### Task input

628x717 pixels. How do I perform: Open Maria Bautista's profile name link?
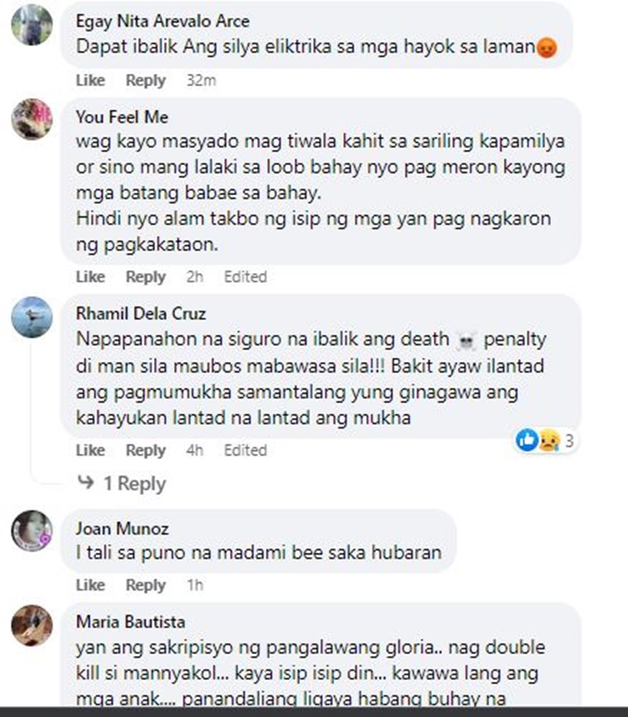(x=131, y=622)
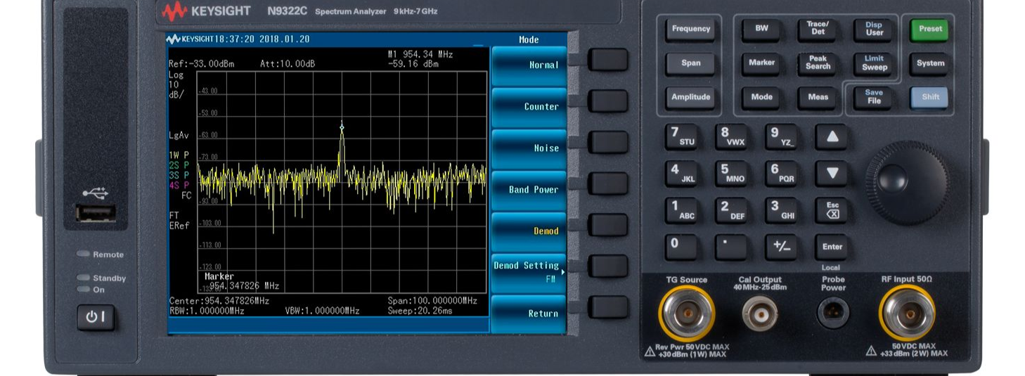Open the Mode menu hardkey
1025x376 pixels.
pos(761,97)
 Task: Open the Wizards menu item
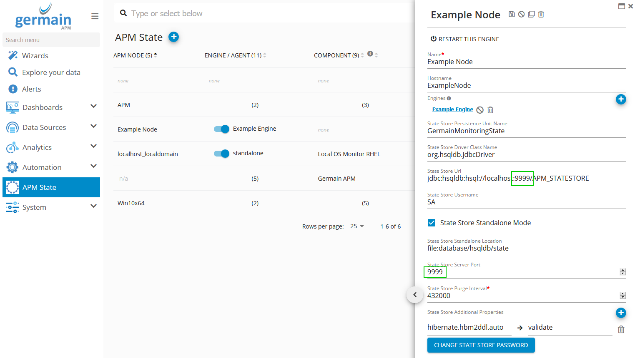click(35, 56)
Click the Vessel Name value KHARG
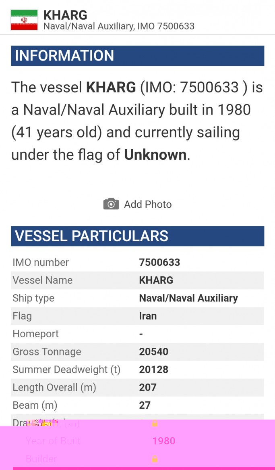The height and width of the screenshot is (470, 275). click(156, 280)
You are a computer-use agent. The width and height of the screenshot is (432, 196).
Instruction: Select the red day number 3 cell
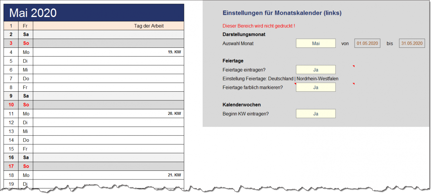point(11,43)
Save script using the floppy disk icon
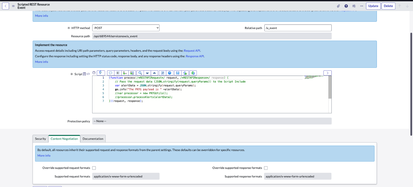 (x=178, y=73)
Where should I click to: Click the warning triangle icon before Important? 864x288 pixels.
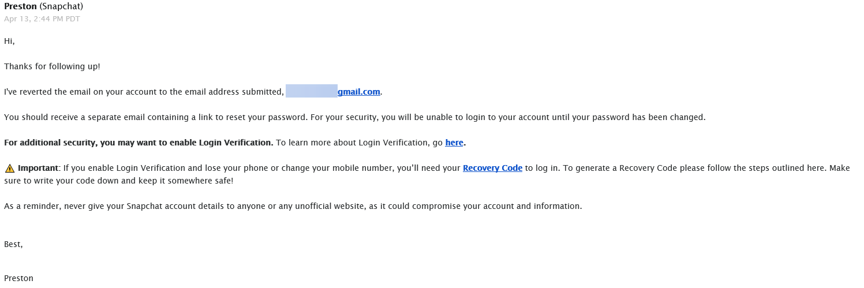click(x=10, y=169)
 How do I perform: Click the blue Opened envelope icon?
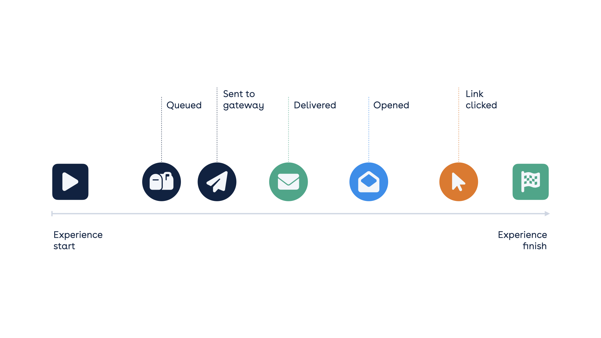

### Your instructions
Give every one of the entries above as a Markdown table with the columns Row and Entry, one numbered row per line and no blank lines. Leave the pictures out of the table.

### Result
| Row | Entry |
|---|---|
| 1 | 628x717 pixels. How do I perform: Open Maria Bautista's profile name link? |
| 2 | (x=131, y=622) |
| 3 | Open the Mode menu hardkey |
| 4 | 1025x376 pixels. |
| 5 | pos(761,97) |
| 6 |  Task: Open the Wizards menu item |
| 7 | click(35, 56) |
| 8 | Click the Vessel Name value KHARG |
| 9 | The height and width of the screenshot is (470, 275). click(156, 280) |
| 10 | You are a computer-use agent. The width and height of the screenshot is (432, 196). |
| 11 | Instruction: Select the red day number 3 cell |
| 12 | point(11,43) |
| 13 | Save script using the floppy disk icon |
| 14 |  (x=178, y=73) |
| 15 | Where should I click to: Click the warning triangle icon before Important? 864x288 pixels. |
| 16 | click(x=10, y=169) |
| 17 |  How do I perform: Click the blue Opened envelope icon? |